2/3. Once again still not hitting the steps; because I lose that incidental stuff. Really going well with exercise; 6ish days a week this week but multiple sessions this week. In some nice news for someone who is not a great runner my running endurance seems to have gone way up. I played a game of indoor soccer on Wednesday and was on the pitch for most of it and just about died running. That was the first game I have ever played on the pitch. Then on Sunday we played a 5aSide game at our home ground (some of the girls from the club and a boyfriend of one of them + our coach). Our coach sent me up mid/forward and made sure I was running a lot. I even scored a few goals. I was definitely not dying. That night I kept for my team then subbed for the top team against the second top team and ran the whole game on pitch and did pretty decently. My tank was definitely empty but I didn't feel like I was dying quite as much.
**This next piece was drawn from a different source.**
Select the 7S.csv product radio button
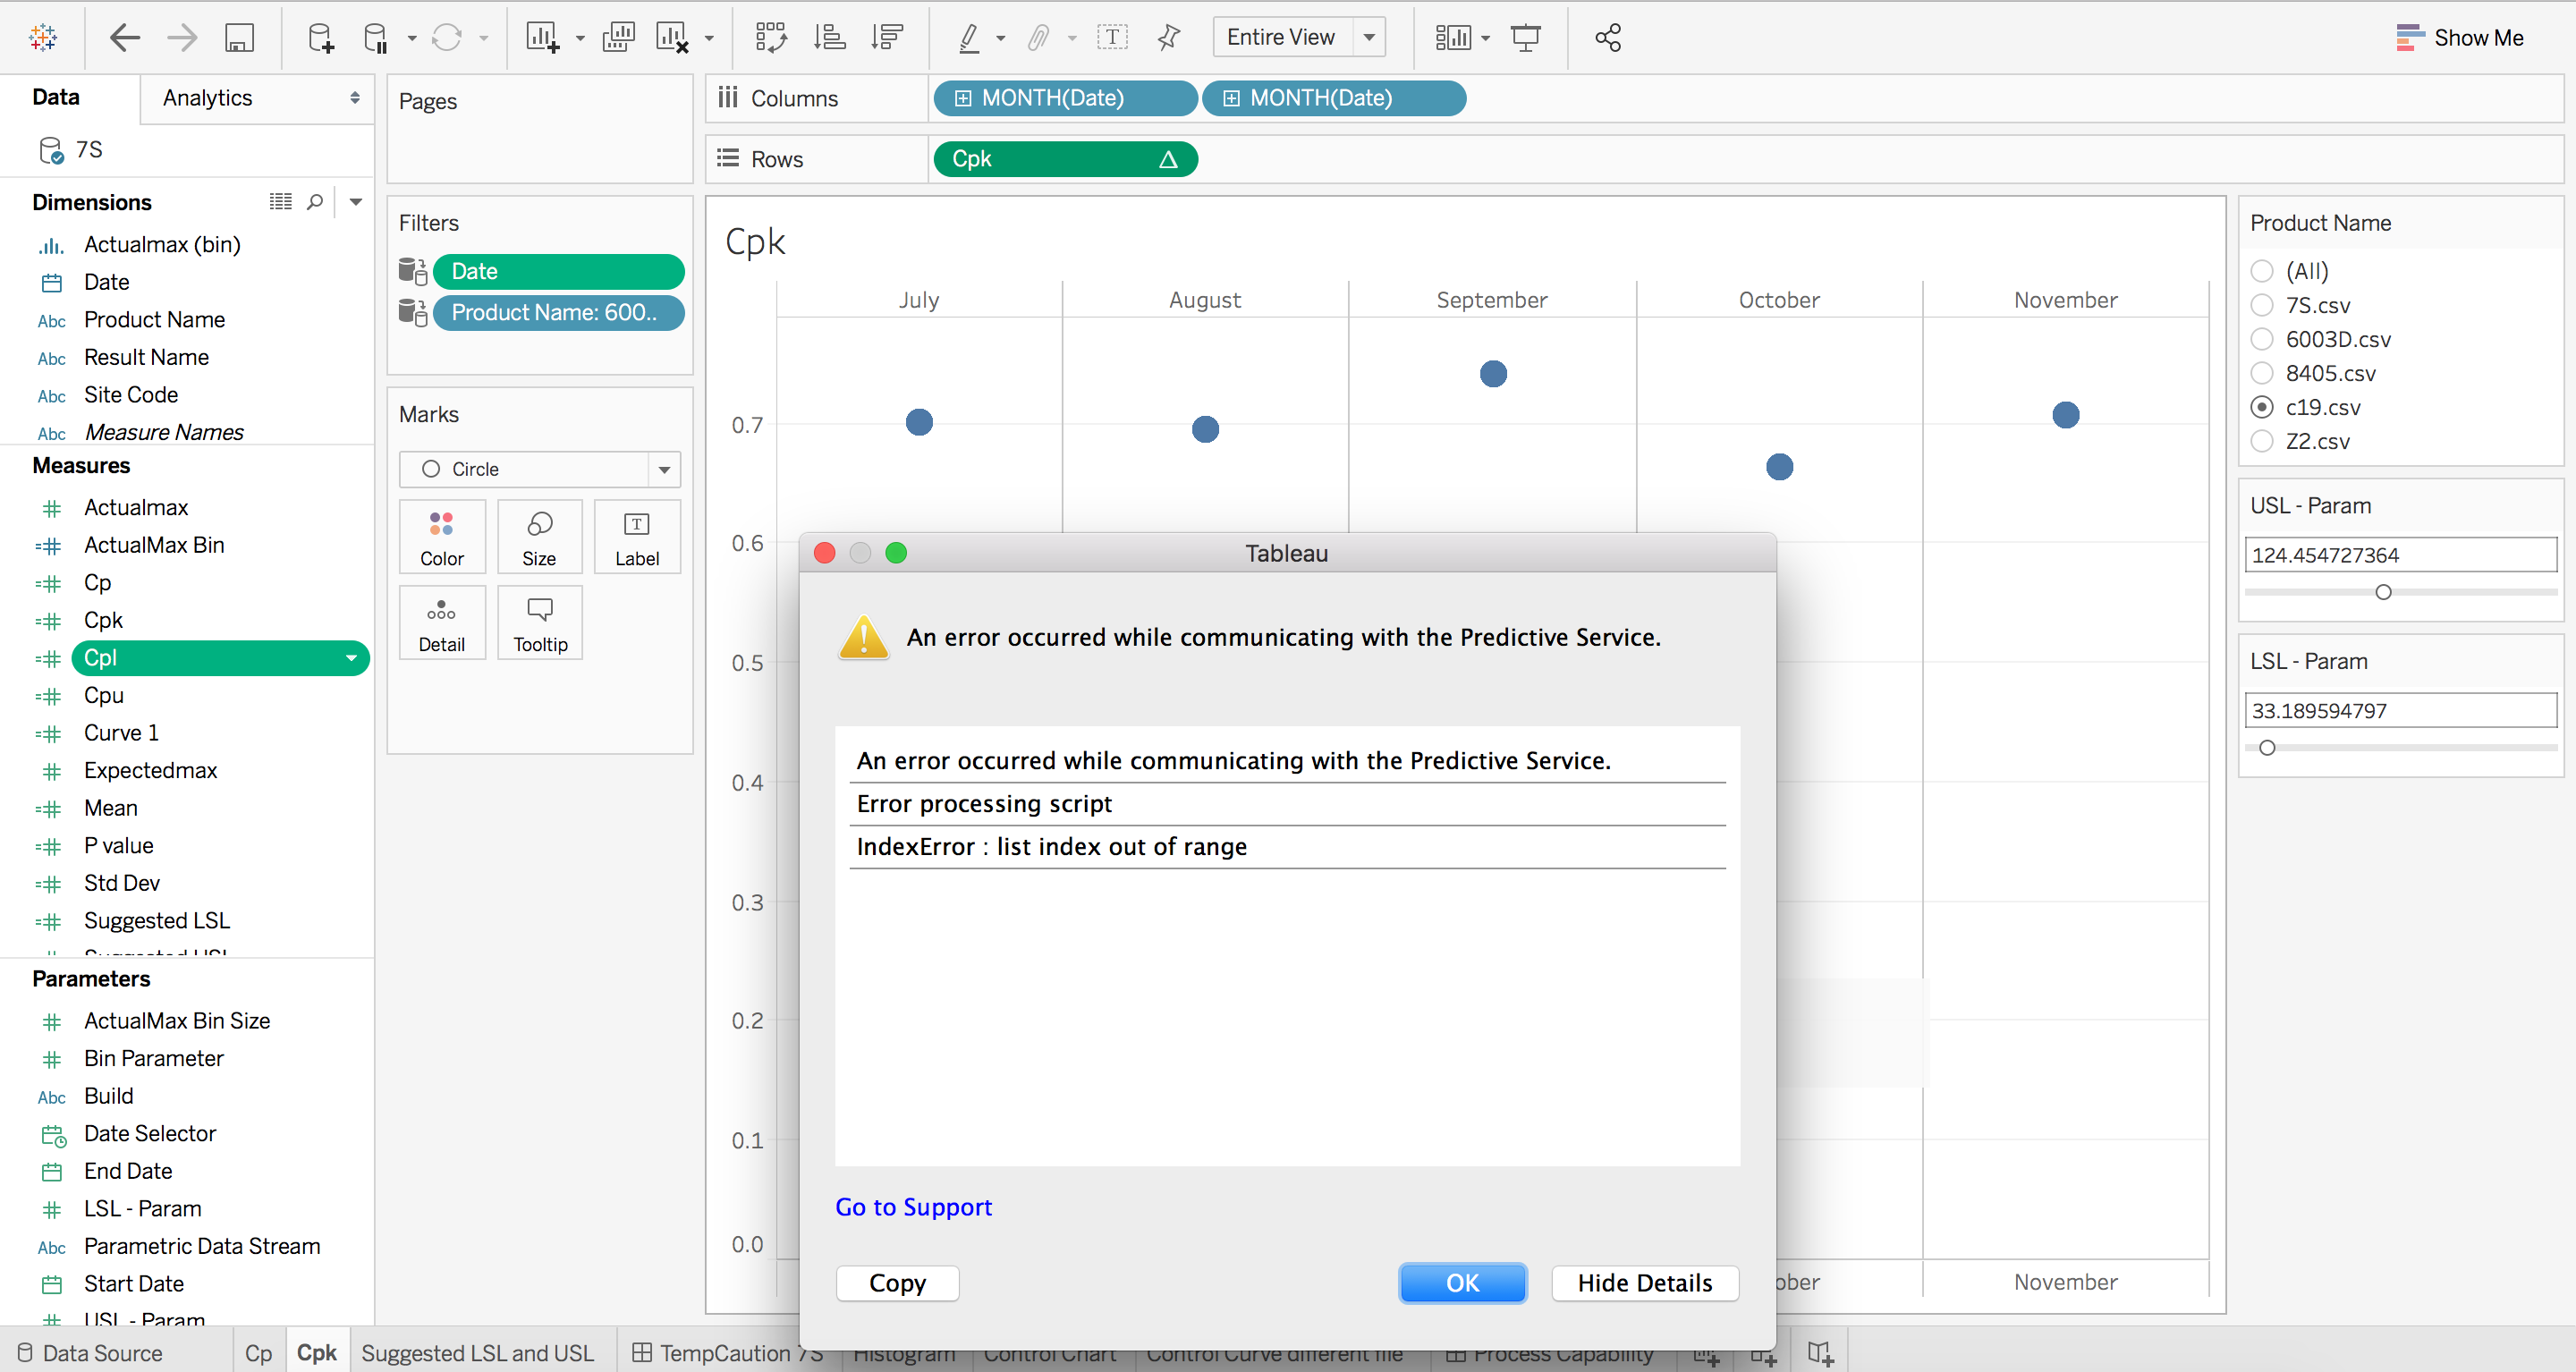The image size is (2576, 1372). pos(2262,305)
Quite sore today but in a good way.

 

4. I had some bad food this week and got closer to it. I think very soon I will be dropping the budget quite a bit so that I actually have to think more about what I'm buying. (Looks like junk food, booze, and cafe coffees are going to have to go if I get the job I think I on the salary they might offer; especially if I want to keep all my sports memberships and stuff which is a very important part of my life).

 

5. Much closer. I just have to go through and vacuum and mop and then my house is in an adult condition - now I just need to keep it that way.